## TEXT EXTRACT:
# # #
Nice memories but no trade deal for Trump

US president's visit to New Delhi, ends with disappointment despite deepened defence ties

Photo: EPA Indian Prime Minister Narendra Modi (R) stands with US President Donald Trump on Tuesday after a meeting at Hyderabad House in New Delhi, India.

The President of the United States Donald Trump failed on Tuesday to strike a trade deal with India at the end of his two-day visit, which was big on photo opportunities but short on substance and overshadowed by deadly riots. Speaking at the end of a short tour that saw him hold hands at the Taj Mahal with First Lady Melania and address a huge rally, Trump said only that they had made "tremendous progress" towards an accord - a statement later repeated by White House's press service.

"The United States has to be treated fairly and India understands that," the US president told a news conference along with Indian Prime Minister Narendra Modi, continuing that "if a deal happens with India, it will be towards the end of the year."
# # #
## RECORD EXCERPTS:
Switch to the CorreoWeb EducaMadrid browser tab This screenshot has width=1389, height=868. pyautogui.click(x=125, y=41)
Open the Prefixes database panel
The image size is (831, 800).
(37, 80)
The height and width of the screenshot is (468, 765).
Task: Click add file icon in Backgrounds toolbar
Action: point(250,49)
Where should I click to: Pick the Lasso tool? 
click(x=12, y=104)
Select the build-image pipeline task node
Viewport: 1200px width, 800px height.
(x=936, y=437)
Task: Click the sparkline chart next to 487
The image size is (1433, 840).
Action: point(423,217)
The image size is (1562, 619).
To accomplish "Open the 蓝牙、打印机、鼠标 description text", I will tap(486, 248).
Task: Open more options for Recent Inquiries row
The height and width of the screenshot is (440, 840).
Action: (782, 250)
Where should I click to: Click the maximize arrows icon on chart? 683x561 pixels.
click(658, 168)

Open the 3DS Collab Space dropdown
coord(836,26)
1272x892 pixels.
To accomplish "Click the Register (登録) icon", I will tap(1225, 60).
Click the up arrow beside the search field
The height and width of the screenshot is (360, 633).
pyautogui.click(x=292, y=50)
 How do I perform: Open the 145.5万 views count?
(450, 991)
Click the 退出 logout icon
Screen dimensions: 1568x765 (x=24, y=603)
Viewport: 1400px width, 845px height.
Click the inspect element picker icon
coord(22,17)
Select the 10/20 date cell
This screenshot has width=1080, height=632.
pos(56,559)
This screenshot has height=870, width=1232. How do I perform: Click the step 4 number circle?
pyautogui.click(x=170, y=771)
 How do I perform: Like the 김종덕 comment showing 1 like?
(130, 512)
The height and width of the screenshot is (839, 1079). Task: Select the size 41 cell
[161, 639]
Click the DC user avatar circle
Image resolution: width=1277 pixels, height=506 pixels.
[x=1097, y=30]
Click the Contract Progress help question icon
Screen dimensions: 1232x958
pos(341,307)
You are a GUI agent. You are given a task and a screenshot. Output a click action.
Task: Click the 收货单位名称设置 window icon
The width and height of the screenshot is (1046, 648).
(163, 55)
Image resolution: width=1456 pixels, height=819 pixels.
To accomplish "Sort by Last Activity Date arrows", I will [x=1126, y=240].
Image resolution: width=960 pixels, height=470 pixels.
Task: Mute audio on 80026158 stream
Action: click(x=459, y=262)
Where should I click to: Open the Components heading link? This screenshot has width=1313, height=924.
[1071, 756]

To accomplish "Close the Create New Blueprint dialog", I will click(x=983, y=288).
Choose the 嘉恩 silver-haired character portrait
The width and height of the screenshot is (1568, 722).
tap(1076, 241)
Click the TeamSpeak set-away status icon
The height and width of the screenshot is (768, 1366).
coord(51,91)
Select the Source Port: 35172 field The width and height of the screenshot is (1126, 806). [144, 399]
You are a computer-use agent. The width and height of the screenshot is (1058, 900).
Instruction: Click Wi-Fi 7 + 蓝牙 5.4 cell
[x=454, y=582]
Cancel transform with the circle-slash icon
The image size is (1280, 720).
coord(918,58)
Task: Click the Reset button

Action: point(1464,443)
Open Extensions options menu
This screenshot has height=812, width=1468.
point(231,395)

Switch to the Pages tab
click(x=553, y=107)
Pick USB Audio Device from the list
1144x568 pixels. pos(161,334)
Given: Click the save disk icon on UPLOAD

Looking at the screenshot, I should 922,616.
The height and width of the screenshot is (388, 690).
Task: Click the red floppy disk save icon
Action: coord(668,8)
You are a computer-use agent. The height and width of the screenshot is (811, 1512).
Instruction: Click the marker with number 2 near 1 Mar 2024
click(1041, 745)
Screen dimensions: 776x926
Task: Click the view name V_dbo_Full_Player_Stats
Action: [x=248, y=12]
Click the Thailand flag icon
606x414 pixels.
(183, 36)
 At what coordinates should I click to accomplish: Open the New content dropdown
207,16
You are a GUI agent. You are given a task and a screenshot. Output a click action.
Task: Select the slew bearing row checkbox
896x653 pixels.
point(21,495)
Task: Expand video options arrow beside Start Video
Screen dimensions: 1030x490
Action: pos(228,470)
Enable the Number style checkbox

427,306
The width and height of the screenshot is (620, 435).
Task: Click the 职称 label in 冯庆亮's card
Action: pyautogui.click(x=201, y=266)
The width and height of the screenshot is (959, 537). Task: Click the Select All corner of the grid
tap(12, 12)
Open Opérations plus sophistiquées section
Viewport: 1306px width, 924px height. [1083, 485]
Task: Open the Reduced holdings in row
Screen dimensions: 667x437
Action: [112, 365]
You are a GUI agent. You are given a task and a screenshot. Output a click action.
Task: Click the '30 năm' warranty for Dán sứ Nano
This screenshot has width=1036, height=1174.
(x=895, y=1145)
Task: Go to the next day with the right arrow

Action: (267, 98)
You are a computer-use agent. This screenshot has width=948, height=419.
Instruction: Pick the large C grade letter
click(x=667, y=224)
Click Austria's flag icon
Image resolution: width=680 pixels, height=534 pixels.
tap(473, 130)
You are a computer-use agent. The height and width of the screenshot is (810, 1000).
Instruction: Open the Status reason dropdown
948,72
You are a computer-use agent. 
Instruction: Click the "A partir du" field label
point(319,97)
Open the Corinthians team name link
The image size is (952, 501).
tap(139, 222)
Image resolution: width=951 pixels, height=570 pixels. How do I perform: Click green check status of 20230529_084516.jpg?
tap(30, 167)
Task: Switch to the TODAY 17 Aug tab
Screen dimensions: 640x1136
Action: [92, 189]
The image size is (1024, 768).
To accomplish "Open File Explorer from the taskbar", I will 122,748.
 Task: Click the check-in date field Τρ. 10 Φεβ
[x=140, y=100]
# # #
## TASK BRIEF:
Edit the passage of the article on Trump's visit to India that opens with the words containing "Nice memories but" and closes with "House's press service.", changing "tremendous progress" to "significant progress". The entries above are not needed for what follows.

## TASK ANSWER:
Nice memories but no trade deal for Trump

US president's visit to New Delhi, ends with disappointment despite deepened defence ties

Photo: EPA Indian Prime Minister Narendra Modi (R) stands with US President Donald Trump on Tuesday after a meeting at Hyderabad House in New Delhi, India.

The President of the United States Donald Trump failed on Tuesday to strike a trade deal with India at the end of his two-day visit, which was big on photo opportunities but short on substance and overshadowed by deadly riots. Speaking at the end of a short tour that saw him hold hands at the Taj Mahal with First Lady Melania and address a huge rally, Trump said only that they had made "significant progress" towards an accord - a statement later repeated by White House's press service.